TASK DIRECTIONS => Restate, word for word, the lines from the opening line of the data through the line containing "Name (47, 1374)", both included, and nothing else.

(Beginning of EXERCISE MATERIAL)

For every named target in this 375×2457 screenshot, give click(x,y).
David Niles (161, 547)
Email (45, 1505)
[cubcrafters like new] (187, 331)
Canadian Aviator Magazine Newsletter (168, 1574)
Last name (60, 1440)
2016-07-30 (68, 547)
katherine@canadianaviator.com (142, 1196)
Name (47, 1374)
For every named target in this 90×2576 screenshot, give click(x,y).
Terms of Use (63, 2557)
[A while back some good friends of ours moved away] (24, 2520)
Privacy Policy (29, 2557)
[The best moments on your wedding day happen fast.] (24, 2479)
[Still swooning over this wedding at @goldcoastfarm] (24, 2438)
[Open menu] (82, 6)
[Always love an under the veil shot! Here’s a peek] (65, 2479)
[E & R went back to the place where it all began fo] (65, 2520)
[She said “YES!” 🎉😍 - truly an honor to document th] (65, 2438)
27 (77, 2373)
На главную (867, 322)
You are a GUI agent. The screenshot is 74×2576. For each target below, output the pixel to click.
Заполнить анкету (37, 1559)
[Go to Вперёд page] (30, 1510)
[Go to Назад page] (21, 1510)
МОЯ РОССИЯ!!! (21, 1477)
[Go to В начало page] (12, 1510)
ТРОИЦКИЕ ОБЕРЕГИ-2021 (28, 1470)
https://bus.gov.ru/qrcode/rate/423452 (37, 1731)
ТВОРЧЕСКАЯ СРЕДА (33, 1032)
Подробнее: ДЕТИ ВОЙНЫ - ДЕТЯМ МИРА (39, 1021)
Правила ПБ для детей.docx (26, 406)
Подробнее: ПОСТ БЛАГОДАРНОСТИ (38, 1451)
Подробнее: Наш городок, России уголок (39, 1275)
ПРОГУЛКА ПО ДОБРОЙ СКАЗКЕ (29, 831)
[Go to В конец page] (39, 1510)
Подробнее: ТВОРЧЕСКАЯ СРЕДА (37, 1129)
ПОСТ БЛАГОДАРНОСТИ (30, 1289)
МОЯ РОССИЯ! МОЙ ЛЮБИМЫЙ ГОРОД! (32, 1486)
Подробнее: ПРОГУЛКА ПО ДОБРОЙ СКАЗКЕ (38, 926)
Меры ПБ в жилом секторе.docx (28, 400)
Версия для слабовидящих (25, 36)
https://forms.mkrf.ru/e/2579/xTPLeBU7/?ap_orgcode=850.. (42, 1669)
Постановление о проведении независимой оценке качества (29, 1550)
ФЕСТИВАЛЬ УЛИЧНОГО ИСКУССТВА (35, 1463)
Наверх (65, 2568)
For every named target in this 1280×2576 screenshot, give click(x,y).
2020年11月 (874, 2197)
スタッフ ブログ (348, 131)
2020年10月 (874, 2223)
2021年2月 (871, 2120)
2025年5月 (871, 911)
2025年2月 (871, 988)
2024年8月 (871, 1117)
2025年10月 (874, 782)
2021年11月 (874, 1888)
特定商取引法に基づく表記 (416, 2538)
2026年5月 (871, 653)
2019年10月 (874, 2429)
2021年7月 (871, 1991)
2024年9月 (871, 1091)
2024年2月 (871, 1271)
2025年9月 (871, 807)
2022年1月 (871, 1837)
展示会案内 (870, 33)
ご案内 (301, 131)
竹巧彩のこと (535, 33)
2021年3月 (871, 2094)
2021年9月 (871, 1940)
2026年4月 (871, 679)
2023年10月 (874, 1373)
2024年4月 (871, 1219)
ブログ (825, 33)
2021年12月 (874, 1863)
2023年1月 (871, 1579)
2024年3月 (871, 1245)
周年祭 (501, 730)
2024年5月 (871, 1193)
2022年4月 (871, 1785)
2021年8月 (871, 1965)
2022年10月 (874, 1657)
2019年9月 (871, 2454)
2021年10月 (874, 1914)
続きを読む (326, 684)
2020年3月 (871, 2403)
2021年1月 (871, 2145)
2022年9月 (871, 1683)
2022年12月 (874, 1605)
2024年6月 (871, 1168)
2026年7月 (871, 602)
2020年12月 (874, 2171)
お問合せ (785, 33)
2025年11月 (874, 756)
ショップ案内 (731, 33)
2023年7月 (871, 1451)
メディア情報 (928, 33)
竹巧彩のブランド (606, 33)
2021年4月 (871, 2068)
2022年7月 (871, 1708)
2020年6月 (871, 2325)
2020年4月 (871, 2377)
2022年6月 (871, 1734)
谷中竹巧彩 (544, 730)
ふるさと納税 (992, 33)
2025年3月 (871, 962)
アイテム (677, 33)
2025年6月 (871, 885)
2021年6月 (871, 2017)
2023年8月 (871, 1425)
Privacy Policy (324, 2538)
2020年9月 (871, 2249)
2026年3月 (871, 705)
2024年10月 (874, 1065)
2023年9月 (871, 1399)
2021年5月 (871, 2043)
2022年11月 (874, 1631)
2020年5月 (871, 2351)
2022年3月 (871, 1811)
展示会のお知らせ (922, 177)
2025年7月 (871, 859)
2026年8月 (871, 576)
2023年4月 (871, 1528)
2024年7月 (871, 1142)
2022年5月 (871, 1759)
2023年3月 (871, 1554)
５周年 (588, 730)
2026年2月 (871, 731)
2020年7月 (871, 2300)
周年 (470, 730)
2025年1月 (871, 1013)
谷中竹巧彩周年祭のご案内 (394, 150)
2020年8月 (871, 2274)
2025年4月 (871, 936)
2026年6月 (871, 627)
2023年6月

(End of EXERCISE MATERIAL)

FINAL ANSWER =>
For every named target in this 375×2457 screenshot, give click(x,y).
David Niles (161, 547)
Email (45, 1505)
[cubcrafters like new] (187, 331)
Canadian Aviator Magazine Newsletter (168, 1574)
Last name (60, 1440)
2016-07-30 (68, 547)
katherine@canadianaviator.com (142, 1196)
Name (47, 1374)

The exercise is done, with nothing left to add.